As I prepare to go in for another scan, I am confronted with the realization that no matter how much I feel I have conquered cancer, it still keeps fighting back, not physically but mentally. Each stomach ache, pain, or cramp is followed by a brief panic of “did it come back?”. I find myself holding my breath between scans and doctor visits to confirm everything is still good. As soon as I reach the 5-year mark, I am “set free”, and will no longer go in for scans and frequent (every three months) visits with my oncologist.

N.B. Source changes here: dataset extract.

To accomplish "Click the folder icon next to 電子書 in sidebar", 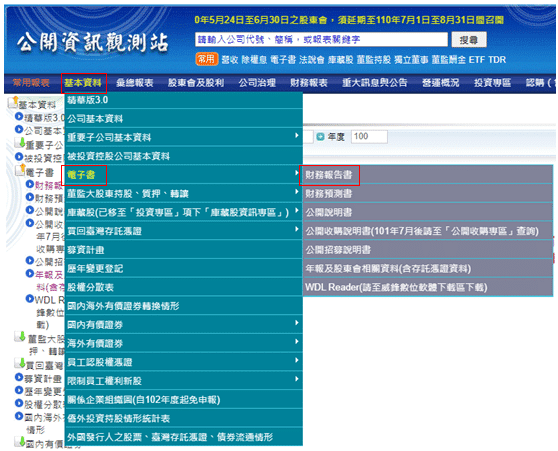I will pyautogui.click(x=20, y=171).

In some ways, I think it will be totally liberating, but in other ways, I am worried about the thoughts in the back of my mind and wonder how much they will consume me without the reassurance of the every 6-month scan. I do know one thing for sure, the power of prayer and supportive family, friends, and community is indescribable. The love and support I have been blessed with is beyond compare. Life is such a gift, and is never to be wasted!